President Susilo Bambang Yudhoyono has been nominated for the 2006 Nobel Peace Prize by an American congressman for his role in resolving the decades-old conflict in Nanggroe Aceh Darussalam.
The President also deserves the prestigious prize for his unwavering commitment to Indonesian democracy within his first year in office, Democratic congressman Robert Wexler said.
The congressman, a senior member of the House International Relations Committee and co-chairman of the Congressional Indonesia Caucus, said Susilo achieved a dramatic breakthrough by ending the 29-year-old armed conflict with the signing of a peace agreement on Aug. 15, 2005, between Jakarta and the Free Aceh Movement (GAM).
Wexler met Yudhoyono during a visit here last August, and said at the time the U.S. did not support any separatist movement or threat to the country's territorial integrity.
While Yudhoyono has been praised for helping push through the peace agreement, many have credited Vice President Jusuf Kalla for his contribution to the process.

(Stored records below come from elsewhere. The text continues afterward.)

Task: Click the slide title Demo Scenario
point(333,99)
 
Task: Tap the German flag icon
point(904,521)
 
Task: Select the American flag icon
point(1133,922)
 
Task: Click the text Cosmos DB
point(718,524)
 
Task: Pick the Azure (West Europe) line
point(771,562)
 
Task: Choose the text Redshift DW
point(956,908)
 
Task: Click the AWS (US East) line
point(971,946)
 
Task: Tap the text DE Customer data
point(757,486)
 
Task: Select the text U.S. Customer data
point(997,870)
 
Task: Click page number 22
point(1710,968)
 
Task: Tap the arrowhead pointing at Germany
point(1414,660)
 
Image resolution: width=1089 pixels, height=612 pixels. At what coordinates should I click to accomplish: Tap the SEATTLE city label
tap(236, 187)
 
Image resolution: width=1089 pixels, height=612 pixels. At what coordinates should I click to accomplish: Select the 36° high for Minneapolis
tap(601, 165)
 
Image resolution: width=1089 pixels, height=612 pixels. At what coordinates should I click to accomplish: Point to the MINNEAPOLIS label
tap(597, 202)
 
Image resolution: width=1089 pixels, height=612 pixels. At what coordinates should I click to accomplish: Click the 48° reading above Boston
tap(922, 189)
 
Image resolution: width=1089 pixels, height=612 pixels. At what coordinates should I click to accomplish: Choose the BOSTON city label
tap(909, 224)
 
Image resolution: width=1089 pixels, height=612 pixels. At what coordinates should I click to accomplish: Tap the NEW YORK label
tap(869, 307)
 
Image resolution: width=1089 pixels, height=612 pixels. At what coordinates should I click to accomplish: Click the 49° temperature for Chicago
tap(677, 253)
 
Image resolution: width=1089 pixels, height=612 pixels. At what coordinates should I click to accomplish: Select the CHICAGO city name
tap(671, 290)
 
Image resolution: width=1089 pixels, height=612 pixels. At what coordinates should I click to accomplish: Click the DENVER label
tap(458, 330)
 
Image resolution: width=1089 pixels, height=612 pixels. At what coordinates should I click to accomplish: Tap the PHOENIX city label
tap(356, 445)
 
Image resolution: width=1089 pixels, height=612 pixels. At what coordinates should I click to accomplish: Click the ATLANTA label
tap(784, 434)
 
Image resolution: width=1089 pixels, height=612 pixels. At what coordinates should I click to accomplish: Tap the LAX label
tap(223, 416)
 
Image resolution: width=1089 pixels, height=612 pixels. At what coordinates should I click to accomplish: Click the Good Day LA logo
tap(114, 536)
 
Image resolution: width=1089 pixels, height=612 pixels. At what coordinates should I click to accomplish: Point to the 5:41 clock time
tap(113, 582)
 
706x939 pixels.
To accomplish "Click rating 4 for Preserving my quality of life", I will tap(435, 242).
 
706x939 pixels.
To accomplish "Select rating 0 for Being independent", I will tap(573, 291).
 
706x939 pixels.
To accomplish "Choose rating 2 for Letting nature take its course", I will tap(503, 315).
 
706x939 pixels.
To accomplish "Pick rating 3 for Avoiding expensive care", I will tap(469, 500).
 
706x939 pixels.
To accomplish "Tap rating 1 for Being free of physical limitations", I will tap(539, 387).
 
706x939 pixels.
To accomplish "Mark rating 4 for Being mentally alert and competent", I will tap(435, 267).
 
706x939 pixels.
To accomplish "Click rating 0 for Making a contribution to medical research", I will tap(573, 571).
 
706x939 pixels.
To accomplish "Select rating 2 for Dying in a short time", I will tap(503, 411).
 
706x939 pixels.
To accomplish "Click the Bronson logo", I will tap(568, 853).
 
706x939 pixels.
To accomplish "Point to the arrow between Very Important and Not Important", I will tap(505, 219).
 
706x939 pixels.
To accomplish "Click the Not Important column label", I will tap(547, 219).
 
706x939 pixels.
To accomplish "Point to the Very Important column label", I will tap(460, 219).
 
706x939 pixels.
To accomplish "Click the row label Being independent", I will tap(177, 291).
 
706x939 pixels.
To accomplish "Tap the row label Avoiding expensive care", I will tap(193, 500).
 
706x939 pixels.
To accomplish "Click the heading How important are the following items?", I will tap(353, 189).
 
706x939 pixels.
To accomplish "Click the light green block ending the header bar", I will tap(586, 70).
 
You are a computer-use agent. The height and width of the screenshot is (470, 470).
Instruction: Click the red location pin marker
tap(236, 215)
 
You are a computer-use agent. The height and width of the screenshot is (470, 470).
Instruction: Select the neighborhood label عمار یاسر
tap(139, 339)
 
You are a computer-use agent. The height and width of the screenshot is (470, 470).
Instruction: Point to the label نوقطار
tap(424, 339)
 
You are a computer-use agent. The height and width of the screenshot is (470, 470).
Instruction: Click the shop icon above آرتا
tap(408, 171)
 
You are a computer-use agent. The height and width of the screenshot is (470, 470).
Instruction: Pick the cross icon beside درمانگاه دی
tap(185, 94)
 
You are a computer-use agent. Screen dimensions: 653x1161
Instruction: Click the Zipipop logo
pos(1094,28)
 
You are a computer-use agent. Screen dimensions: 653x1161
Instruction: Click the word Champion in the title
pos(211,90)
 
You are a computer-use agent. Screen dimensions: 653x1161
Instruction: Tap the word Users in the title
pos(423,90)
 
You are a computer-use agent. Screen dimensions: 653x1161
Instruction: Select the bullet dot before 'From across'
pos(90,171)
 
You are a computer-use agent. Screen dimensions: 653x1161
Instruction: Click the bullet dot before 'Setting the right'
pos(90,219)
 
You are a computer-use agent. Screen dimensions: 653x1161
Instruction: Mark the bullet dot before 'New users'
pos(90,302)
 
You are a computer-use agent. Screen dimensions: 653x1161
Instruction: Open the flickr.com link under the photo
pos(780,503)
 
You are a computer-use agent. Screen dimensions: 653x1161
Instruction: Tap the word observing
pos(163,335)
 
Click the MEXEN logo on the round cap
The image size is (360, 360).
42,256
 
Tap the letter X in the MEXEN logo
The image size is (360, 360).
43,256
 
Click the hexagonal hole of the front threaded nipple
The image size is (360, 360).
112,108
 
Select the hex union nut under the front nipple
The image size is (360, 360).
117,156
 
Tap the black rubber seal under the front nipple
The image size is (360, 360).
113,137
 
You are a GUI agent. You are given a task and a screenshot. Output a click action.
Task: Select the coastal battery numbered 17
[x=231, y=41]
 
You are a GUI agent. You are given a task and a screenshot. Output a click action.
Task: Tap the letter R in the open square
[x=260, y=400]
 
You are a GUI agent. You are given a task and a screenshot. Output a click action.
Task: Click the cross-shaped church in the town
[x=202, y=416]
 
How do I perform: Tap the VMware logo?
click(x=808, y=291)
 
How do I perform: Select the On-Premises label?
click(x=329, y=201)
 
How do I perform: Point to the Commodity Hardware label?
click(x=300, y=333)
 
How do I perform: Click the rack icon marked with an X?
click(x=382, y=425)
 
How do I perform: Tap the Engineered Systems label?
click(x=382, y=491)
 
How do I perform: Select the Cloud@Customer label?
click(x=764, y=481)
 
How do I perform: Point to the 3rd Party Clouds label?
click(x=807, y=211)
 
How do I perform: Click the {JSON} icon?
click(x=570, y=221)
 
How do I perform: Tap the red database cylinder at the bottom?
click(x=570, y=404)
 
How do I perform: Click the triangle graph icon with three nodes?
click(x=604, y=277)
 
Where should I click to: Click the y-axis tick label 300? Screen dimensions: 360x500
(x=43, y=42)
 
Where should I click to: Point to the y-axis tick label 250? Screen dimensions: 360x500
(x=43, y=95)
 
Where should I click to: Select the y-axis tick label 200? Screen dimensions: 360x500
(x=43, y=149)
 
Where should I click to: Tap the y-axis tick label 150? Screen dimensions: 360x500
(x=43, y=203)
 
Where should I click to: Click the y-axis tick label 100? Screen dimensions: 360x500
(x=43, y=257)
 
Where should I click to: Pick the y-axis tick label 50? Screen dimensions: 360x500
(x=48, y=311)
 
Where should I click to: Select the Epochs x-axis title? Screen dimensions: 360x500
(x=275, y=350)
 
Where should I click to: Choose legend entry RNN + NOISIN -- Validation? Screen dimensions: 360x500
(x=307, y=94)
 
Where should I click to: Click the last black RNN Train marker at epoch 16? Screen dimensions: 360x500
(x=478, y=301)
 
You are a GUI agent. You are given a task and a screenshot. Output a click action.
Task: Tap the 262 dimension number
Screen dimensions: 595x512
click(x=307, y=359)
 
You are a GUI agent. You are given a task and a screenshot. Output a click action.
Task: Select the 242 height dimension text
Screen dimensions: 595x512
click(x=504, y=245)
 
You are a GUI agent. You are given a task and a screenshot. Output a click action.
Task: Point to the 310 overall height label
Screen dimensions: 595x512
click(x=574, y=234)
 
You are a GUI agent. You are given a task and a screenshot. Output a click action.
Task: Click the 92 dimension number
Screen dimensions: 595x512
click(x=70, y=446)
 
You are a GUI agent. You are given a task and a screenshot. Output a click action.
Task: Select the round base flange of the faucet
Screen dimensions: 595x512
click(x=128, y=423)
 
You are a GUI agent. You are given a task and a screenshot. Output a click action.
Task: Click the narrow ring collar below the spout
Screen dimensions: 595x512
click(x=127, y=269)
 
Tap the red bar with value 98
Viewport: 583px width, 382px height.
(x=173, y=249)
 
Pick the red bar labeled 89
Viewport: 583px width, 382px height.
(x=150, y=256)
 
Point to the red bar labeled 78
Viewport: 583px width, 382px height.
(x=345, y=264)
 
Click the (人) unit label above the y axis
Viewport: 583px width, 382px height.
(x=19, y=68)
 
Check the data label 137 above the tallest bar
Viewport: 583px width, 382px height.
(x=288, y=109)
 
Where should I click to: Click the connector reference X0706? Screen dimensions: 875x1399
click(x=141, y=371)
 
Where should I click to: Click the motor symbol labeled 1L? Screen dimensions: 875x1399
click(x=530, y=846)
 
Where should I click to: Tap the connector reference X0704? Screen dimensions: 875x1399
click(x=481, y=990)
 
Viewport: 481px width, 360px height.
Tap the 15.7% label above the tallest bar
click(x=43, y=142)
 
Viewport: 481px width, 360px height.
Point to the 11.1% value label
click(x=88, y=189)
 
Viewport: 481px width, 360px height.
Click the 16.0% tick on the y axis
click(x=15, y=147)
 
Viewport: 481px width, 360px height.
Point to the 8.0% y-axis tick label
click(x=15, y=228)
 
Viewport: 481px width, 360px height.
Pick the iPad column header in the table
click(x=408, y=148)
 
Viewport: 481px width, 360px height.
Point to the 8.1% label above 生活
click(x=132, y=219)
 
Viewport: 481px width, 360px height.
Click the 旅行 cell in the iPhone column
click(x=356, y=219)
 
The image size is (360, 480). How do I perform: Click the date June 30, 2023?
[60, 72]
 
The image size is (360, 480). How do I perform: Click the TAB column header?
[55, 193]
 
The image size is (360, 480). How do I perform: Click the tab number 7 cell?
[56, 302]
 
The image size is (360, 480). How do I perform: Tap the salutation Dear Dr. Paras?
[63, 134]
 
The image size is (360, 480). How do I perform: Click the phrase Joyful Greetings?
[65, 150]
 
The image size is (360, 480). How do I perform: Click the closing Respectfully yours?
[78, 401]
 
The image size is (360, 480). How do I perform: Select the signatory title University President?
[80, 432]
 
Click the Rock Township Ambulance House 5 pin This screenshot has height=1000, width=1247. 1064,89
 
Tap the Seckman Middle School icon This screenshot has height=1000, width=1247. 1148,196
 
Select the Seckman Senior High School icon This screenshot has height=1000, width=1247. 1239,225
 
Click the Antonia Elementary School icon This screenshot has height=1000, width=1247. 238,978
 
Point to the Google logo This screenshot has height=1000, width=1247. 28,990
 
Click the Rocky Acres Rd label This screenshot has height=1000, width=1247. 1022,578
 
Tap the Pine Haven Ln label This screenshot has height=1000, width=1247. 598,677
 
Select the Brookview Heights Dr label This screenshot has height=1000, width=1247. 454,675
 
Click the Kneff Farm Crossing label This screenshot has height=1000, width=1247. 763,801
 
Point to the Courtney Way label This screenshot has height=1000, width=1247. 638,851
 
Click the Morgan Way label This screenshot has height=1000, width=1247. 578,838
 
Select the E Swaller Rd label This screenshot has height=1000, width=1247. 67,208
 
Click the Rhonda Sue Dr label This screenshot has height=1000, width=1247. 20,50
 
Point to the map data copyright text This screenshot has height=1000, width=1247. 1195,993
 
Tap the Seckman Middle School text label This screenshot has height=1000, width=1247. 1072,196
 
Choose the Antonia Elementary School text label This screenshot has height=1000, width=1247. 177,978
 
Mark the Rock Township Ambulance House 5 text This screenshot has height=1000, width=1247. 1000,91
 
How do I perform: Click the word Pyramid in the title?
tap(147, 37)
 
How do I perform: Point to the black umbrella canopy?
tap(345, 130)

On his website www.wexler.house.gov , the Florida congressman also noted that Indonesians had endured much hardship in the past year, most notably the devastating Dec. 26, 2004 tsunami which claimed the lives of more than 120,000 people in the province.
Wexler's letter to the Nobel Committee, which was posted on the website, said that despite the natural disasters and the bird flu outbreak, Yudhoyono and his administration should be "commended for remaining firmly committed to addressing the political, economic and humanitarian needs of their nation".
The President, he said, has worked to help restore rights to the Acehnese -- from human and political rights to representation in governance -- and showed that he is a true reformer and campaigner for peace.
Presidential spokesman Andi Mallarangeng said the President and his administration welcomed the nomination. "We don't work to get a Nobel or any other prize. But we'd be very delighted with any appreciation of our work," Andi told Antara news service.
Presented annually since 1901, the Nobel Prize is given to outstanding achievements in peace, literature, medicine, physiology, chemistry and physics.
The laureates for the Peace Prize are selected by the Norwegian Nobel Committee, which comprises five members appointed by the Norwegian parliament, and the lists are usually announced in mid-October each year.
Last year's Peace Prize was split between the Austrian-based International Atomic Energy Agency and its director general, Egyptian Mohamed El Baradei.